А вот еще помню, хотя никто, кроме меня, не помнит. Помню, как все завершилось. После вышеописанных беспокойств, нервозности, некоторых необходимых мероприятий со стороны властей все странно успокоились и расслабились. Неожиданно буквально на всех и каждого пала некая тихая истома, ломота во всем теле. Люди как-то жеманно, по-кошачьи стали потягиваться, поводить шеями и головами в разные стороны с вялыми улыбками и нежными, убаюкивающими звуками. Никто не расходился. Поглаживали друг друга по обнаженным частям тела, вздрагивали от прохлады и холодных прикосновений, издавали легкие, как звоночки, смешки, которые, переливаясь и разносясь по экранирующему пустому акустическому пространству огромного котлована, сливались в неведомое звучание, шевеление, позвякивание, таинственный шепот. Какие-то тихие набухания, перекатывание неких валиков, сопровождавшиеся легким раздражением, пробегали под кожей рук, лиц, шеи, оставляя впечатление всеобщего колебания, дрожания, даже перебегания телесных очертаний. Некое как бы такое марево взаимного пересечения индивидуальных границ, нарушения агрегатных состояний, как при диффузии газовых облаков или фракций. Все это звучало подобно ласковому переговариванию если не ангелов, то неких запредельных существ, типа эльфов. И вдруг в каком-то месте разорвалось первым не то чтоб вскриком, но восклицанием. Затем другие, третьи. Затем музыка стекла и позвякивания сменилась звуками вроде бы птичьего клекотания, что ли, лисьего подхихикивания. Неожиданно, практически у всех разом, прорвало нежно набухавшие, до того мягкие, блуждающие подкожные бугорки. Сразу же открылись глубокие, черные, шевелящиеся провалы.
Мало ли чего бывает. Мало ли чего народит природа себе в удовольствие и себе же на удивление. Но я ничего не забыл. Поэтому и повествую здесь, не боясь быть кем-либо опровергнутым или уличенным в неточностях и прямых искажениях. Никто ничего не помнит. Поэтому возразить-то некому, да и нечего. А я помню. Все помню отлично и достоверно. Такая у меня натура и память.
Тогда-то для разрешения этой ситуации и консолидации народов придумали грандиозный проект.
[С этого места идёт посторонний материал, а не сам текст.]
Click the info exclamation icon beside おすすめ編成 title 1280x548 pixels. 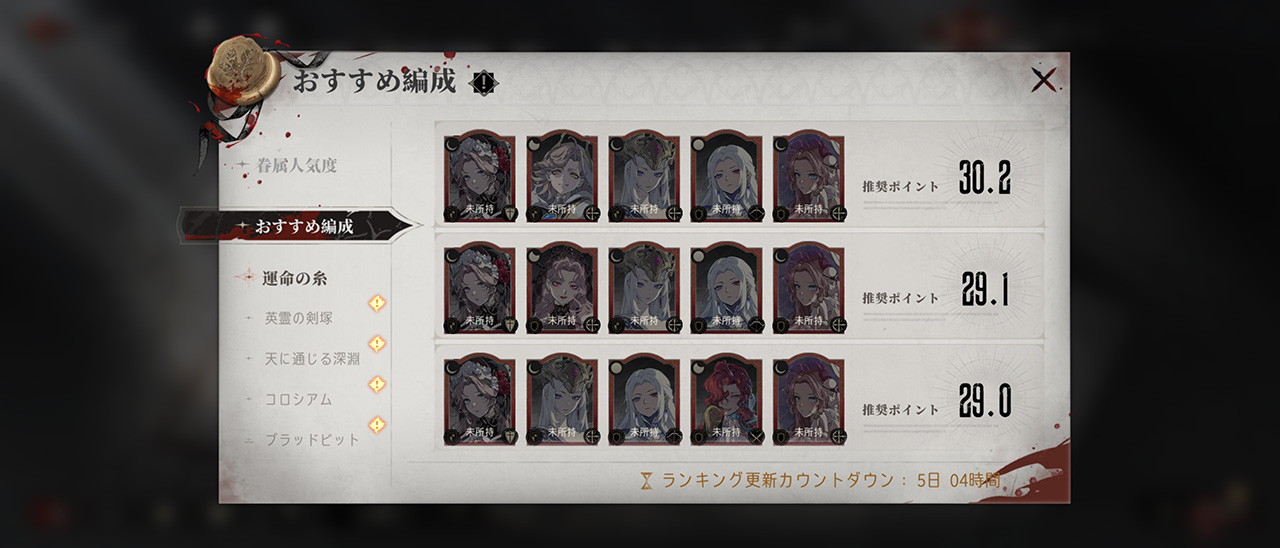point(484,83)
Он в корне отличался от проектов предыдущих, что и следовало ожидать. О нем уже мало кто помнит. Если спросить, то почему-то вспомнят, например, огромную, вращающуюся стеклянную башню, воздвигнутую в центре Москвы. В момент ее водружения она высилась чистым чудом. Многочисленные москвичи бросились туда на экскурсии. Внутри стремительные лифты уносили вверх на площадки обозрения, торжественные залы, рестораны, вращавшиеся в разных направлениях с разными скоростями. Переходя из одного помещения в другое, человек постепенно терял ориентацию в пространстве и времени, и, как шепотом передавали, его уводило в другое измерение. Прямого подтверждения этому я не имел, но наблюдал огромные очереди страждущих у подножья башни. Выходящих же оттуда не видел и не встречал потом никогда. Не встречал никого, встречавших кого-нибудь из однажды вошедших в башню. День за днем люди уходили, но не возвращались. Население города стало истощаться. Говорят, что покидавшие башню иногда объявлялись далеко за пределами столицы, восполняя там неимоверный убыток людских резервов вследствие описанных выше интеграционных процессов.